PAGE EXTRACT
BEGIN
Since at least the late 19th century, the legal and medical professions have attempted to grapple with how to utilize paid expert witnesses in a manner most conducive to the interests of litigants and justice. Medical expert testimony differs from other types of expert testimony in that medical experts typically do not use as many objective criteria as other types of experts. Unlike an actuary, for example, who can point to a specific formula used to assess the amount of damages due to an individual, medical experts are limited, to an extent, in making such objective assessments of when the “standard of care” has been neglected.
To counteract the fact that medical expert testimony may not be “inherently” objective, there are several strategies litigants and their attorneys can use in order to get the best expert testimony for use in a medical malpractice case.
END
Data records:
BEGIN
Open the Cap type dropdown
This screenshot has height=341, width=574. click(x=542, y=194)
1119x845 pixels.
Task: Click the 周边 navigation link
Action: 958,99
END
EXERCISE DIRECTIONS
Quote the passage on medical expert testimony, starting at the words "Since at least" and ending after the words "medical malpractice case.".

OUTPUT OF THE EXERCISE
Since at least the late 19th century, the legal and medical professions have attempted to grapple with how to utilize paid expert witnesses in a manner most conducive to the interests of litigants and justice. Medical expert testimony differs from other types of expert testimony in that medical experts typically do not use as many objective criteria as other types of experts. Unlike an actuary, for example, who can point to a specific formula used to assess the amount of damages due to an individual, medical experts are limited, to an extent, in making such objective assessments of when the “standard of care” has been neglected.
To counteract the fact that medical expert testimony may not be “inherently” objective, there are several strategies litigants and their attorneys can use in order to get the best expert testimony for use in a medical malpractice case.